Glioblastoma is the most aggressive manifestation of brain tumours. Due to its high invasive capacity and uncontrolled, infiltrating growth, it is particularly difficult to manage. Currently, the treatment for this disease consists of a combination of surgery (when possible), radiation and chemotherapy. Although current therapy raises the overall survival of patients by around 15 months, it remains inefficient at eradicating tumour cells and, unfortunately, recurrences are another of this cancer’s characteristics.

A team of researchers from the Institute of Neuroscience at the UAB, together with the Hospital Universitari de Bellvitge — ICO, have identified a common molecular alteration in glioblastoma. The researchers observed that the cells of this type of tumour harbour a common intrinsic defect that prevents them from degrading their genetic material during apoptosis, the most important form of programmed cell death induced by radiotherapy and chemotherapy.

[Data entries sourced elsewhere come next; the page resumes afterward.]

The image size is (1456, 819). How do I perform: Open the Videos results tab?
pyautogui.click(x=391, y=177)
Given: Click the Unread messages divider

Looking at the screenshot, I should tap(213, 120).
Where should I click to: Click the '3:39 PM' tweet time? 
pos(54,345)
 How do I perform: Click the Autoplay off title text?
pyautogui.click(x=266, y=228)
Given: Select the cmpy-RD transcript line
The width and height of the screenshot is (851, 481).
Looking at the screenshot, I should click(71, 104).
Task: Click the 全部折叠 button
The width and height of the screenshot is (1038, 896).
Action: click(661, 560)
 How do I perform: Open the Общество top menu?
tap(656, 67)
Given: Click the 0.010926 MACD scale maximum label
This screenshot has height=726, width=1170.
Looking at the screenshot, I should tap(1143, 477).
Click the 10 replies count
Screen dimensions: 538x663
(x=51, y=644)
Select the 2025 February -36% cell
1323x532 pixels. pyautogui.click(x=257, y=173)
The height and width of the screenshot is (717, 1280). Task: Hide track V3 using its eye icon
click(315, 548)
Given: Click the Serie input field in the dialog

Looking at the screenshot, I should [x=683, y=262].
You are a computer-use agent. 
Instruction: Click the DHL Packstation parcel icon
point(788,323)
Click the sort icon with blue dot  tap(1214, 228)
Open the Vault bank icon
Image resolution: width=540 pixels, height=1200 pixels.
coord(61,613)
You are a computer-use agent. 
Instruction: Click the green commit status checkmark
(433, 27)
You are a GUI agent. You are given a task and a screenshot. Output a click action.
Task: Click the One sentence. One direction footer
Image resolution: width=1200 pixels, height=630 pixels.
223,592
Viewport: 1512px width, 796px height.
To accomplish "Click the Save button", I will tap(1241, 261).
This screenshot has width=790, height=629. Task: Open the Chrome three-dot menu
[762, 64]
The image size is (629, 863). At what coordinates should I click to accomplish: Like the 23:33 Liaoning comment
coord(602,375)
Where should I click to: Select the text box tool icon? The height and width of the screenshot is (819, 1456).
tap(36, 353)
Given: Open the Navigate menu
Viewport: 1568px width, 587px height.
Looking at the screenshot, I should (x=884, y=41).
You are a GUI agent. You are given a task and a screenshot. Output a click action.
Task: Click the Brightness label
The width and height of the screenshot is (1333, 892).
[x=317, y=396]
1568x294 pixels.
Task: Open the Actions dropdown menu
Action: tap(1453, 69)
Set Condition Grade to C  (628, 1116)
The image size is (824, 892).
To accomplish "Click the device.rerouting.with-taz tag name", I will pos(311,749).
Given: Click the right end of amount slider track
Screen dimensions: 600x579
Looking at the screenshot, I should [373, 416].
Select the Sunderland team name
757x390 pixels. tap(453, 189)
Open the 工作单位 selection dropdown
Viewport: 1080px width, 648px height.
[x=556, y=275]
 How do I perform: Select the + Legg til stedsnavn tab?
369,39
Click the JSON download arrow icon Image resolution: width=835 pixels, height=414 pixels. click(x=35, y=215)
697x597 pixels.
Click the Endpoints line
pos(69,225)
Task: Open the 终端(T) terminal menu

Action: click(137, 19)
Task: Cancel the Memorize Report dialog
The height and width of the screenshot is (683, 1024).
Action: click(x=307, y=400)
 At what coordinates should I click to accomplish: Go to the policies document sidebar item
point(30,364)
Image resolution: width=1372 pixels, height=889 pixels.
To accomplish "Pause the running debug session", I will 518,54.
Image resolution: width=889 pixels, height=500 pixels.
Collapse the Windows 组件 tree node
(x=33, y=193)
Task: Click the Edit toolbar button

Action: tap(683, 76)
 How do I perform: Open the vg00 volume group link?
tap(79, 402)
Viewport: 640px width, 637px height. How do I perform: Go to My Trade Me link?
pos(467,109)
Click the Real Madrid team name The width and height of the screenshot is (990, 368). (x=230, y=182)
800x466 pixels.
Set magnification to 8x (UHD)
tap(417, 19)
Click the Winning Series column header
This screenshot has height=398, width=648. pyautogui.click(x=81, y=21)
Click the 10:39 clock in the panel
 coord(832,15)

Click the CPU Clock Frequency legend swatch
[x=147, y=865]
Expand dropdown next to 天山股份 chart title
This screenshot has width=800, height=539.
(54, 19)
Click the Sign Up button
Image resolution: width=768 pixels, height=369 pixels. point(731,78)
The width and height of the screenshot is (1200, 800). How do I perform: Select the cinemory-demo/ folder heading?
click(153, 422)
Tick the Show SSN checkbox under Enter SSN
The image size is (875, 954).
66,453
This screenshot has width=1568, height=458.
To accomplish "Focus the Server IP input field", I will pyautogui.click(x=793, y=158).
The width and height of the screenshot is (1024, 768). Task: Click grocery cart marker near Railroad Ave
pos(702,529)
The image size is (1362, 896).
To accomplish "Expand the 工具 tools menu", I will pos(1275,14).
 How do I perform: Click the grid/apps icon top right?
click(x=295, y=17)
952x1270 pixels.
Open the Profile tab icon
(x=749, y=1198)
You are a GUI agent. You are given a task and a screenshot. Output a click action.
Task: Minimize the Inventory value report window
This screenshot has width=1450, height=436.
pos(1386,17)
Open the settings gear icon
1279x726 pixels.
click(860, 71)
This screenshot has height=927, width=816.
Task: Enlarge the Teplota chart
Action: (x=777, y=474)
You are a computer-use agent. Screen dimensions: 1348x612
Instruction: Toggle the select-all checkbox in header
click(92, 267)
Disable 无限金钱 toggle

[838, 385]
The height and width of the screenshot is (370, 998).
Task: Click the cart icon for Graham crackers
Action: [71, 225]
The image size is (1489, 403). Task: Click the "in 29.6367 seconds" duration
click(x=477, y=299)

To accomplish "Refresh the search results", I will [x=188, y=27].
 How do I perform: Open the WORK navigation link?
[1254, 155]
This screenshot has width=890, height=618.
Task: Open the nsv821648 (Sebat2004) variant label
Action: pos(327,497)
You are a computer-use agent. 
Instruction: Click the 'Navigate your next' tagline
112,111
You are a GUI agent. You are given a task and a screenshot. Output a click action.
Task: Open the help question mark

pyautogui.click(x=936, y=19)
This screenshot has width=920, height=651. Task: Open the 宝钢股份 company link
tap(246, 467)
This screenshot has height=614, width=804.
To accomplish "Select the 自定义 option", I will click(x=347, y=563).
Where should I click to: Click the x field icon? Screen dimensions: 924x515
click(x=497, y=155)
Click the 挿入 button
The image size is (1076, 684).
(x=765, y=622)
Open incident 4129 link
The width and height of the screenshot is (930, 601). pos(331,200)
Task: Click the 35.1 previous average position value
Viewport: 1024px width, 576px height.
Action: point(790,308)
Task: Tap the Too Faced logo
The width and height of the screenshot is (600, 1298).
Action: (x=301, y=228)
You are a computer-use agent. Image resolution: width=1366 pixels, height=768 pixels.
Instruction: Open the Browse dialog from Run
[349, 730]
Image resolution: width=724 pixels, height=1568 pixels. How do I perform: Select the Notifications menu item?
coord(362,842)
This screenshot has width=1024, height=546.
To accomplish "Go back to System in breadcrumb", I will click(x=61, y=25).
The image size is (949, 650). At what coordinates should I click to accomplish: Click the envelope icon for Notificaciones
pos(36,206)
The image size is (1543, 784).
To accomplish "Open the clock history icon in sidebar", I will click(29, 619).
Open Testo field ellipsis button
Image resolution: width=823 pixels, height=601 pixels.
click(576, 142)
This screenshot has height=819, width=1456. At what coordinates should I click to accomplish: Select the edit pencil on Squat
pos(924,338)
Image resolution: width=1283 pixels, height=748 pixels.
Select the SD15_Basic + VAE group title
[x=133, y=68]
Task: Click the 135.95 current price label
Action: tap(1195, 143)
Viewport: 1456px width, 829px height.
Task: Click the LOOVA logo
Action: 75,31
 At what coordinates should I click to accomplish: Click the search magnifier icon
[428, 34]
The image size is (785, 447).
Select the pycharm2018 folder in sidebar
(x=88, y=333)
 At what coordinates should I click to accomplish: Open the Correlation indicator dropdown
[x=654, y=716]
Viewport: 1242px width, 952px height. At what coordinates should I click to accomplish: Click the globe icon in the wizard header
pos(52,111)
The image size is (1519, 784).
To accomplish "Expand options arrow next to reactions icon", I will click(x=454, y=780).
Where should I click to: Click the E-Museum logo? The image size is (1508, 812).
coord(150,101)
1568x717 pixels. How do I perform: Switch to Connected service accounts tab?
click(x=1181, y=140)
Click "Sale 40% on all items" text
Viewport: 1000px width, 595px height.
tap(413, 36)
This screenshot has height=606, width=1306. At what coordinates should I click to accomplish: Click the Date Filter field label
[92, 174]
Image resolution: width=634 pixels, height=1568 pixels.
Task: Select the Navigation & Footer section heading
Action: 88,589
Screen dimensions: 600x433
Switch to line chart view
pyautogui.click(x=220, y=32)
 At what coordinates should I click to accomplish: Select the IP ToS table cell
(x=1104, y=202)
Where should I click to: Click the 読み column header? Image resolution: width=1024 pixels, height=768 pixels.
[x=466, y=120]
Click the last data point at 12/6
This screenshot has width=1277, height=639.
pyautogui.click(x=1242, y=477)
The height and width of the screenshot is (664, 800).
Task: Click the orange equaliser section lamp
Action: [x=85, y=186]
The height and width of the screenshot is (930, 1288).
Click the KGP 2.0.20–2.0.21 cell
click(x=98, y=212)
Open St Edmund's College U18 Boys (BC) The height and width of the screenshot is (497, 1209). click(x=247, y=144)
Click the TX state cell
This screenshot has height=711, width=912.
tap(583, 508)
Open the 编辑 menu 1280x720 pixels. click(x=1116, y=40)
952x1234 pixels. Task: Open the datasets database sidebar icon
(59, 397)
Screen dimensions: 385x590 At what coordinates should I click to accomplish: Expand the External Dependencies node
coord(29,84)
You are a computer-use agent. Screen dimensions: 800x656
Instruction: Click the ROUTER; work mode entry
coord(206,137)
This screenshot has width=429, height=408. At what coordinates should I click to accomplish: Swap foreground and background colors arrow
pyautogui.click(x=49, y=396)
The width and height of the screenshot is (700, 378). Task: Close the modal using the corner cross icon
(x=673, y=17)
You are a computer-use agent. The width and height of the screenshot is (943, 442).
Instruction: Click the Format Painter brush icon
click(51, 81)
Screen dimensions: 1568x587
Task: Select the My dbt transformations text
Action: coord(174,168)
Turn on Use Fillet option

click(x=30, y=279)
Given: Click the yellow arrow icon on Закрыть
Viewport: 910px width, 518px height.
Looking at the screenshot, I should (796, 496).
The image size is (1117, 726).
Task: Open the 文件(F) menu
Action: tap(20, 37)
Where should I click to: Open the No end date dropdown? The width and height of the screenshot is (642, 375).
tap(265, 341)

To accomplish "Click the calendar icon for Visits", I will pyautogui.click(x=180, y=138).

This defect is related to an enzyme: the endonuclease DFF40/CAD (Death Fragmentation Factor, 40 kDa subunit / Caspase-Activated DNase). This enzyme, which is essential for degrading DNA during apoptosis, appears both downregulated and improperly located inside the tumour cells when compared with non-tumoural cells. The researchers observed that overexpression of the enzyme allows the glioblastoma cells to properly degrade their DNA content as expected in an apoptotic cell death.